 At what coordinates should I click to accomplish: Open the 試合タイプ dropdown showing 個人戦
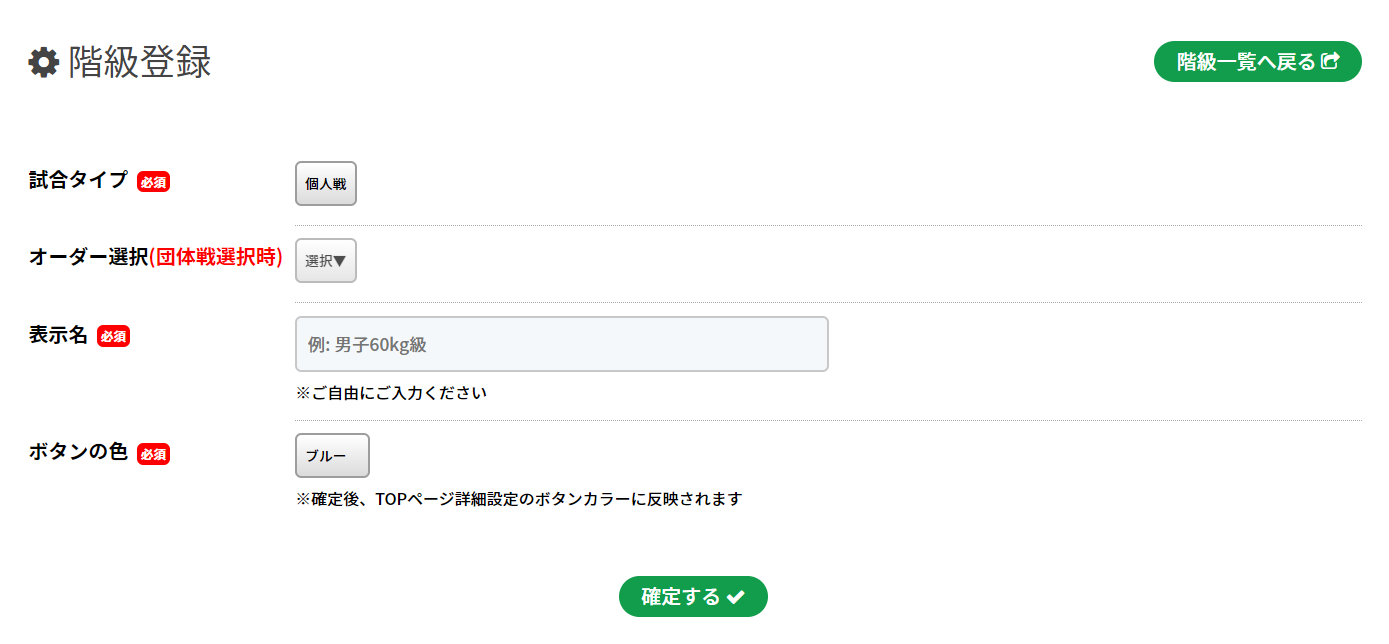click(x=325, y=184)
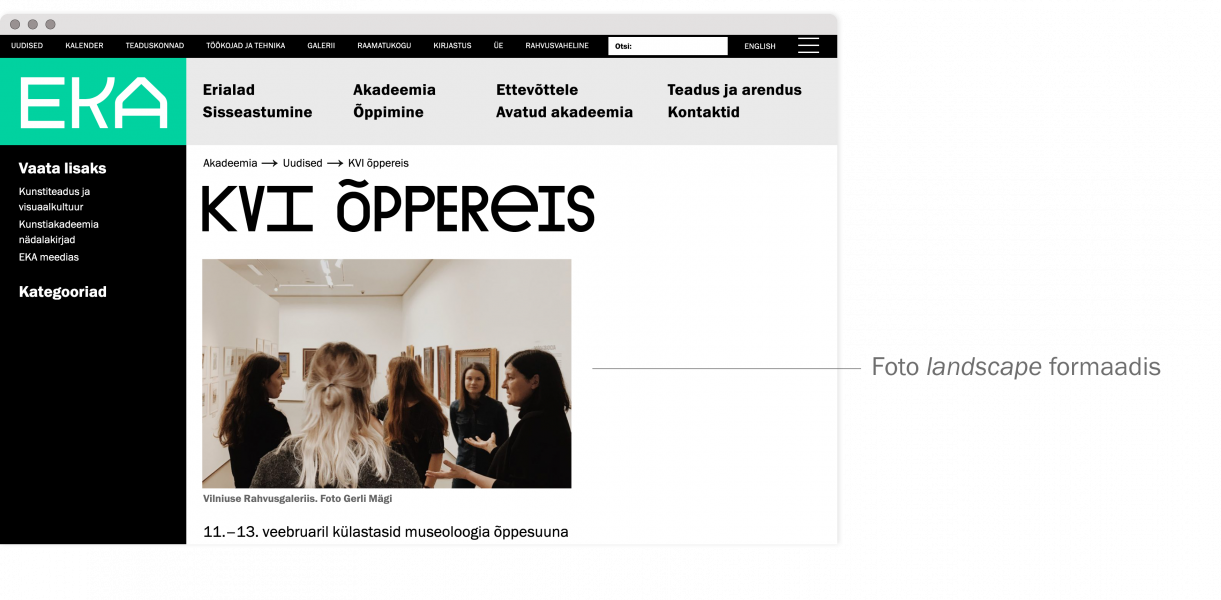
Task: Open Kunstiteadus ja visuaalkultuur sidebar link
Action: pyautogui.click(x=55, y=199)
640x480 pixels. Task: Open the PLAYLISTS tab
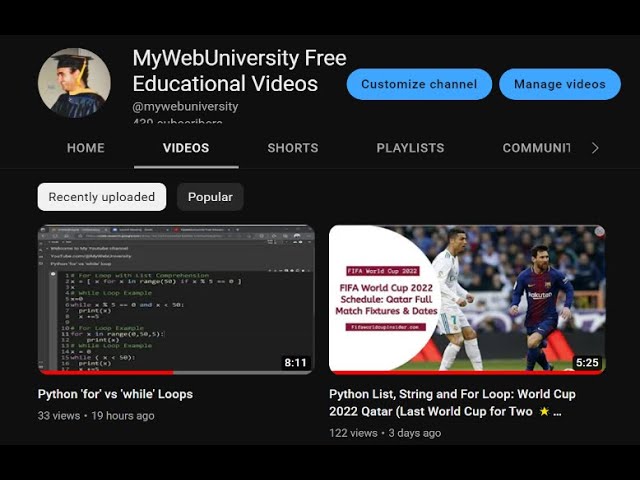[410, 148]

- - -

### Work required
Would you repeat the listing word for word and skip every picture?

### Output below
 At what coordinates should I click to accomplish: Open the 試合タイプ dropdown showing 個人戦
click(x=325, y=184)
Task: Open Kunstiteadus ja visuaalkultuur sidebar link
Action: pyautogui.click(x=55, y=199)
640x480 pixels. Task: Open the PLAYLISTS tab
[410, 148]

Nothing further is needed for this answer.